As fatty liver disease in non-alcoholic patients worsens, there is a significant increase in the expression of 6 muslce microRNAs, a team from Lisbon, Portugal found.
In an abstract due to be presented April 23 at the International Liver Congress in Vienna, Austria, Andre Simao of the Research Institute for Medicines in Lisbon and colleagues report on studies using muscle and matching liver biopsy tissue from morbidly obese patients. The subjects were all getting bariatric surgery and all had non-alcoholic fatty liver disease.
The team looked at the patients' muscle RNA. Their goal was to see how micro RNA expression progiles changed at different stages of the disease. They also tried to learn what role these RNAs played in protecting the liver. The protective role of tauroursodeoxycholic acid (TUDCA) was also of interest.
In the study, C2C12 cells were incubated with or without palmitic acid in the presence or absence of TUDCA for charaterization of the insulin signaling pathway, as well as mitochondrial and overall cellular toxicity.
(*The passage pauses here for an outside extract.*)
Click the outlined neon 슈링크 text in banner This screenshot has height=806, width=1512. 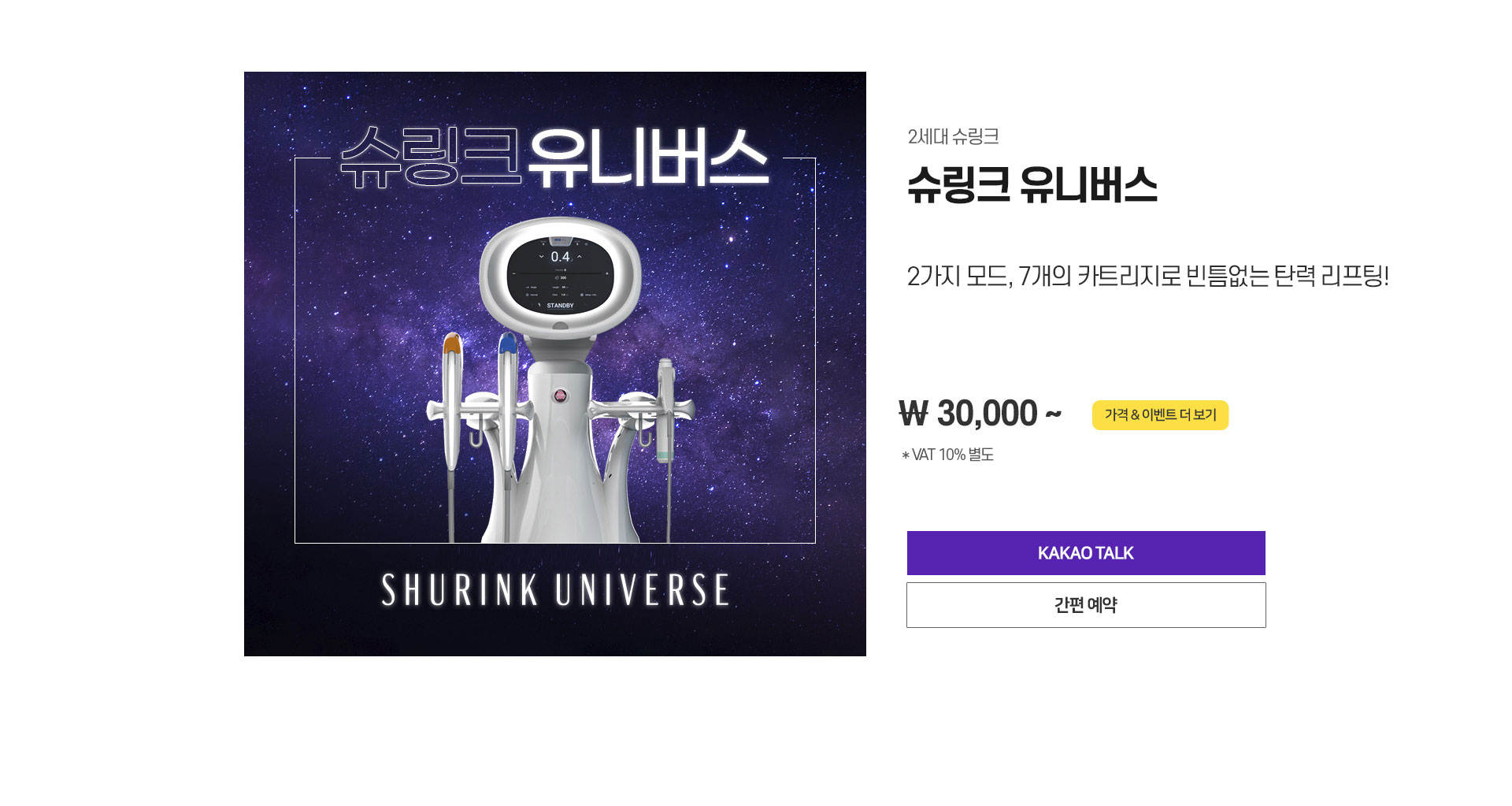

"Our results show a progressive and significiant increase in the expression of 6 muscle microRNAs from steatosis to more severe NASH," they wrote. "These included miR-339-3p, which has been described to regulate glucose synthese, and miR-361, found increased in type II diabetes patients' serum."
They also found that 8 microRNAs were decreased type II diabetes' patients plasma. "Incubation of C2C12 cells with palmitic acid inhibitied insulin-sgnaling while increasing mitochondrial dysfumction and apoptosis, all of which were prevented by co-incubation of cells with TUDCA.
The group's conclusion is that microRNAs associated with type II diabetes and mitochondrial dysfunction are differenly modulated with non-alcholic fatty liver disease severity in the muscle, and that miR-339-3p arises "as a novel mechanistic play."
They also suggest that TUDCA may ameliorate muscle dysfunction in those with the disease. The team had no conflicts to disclose.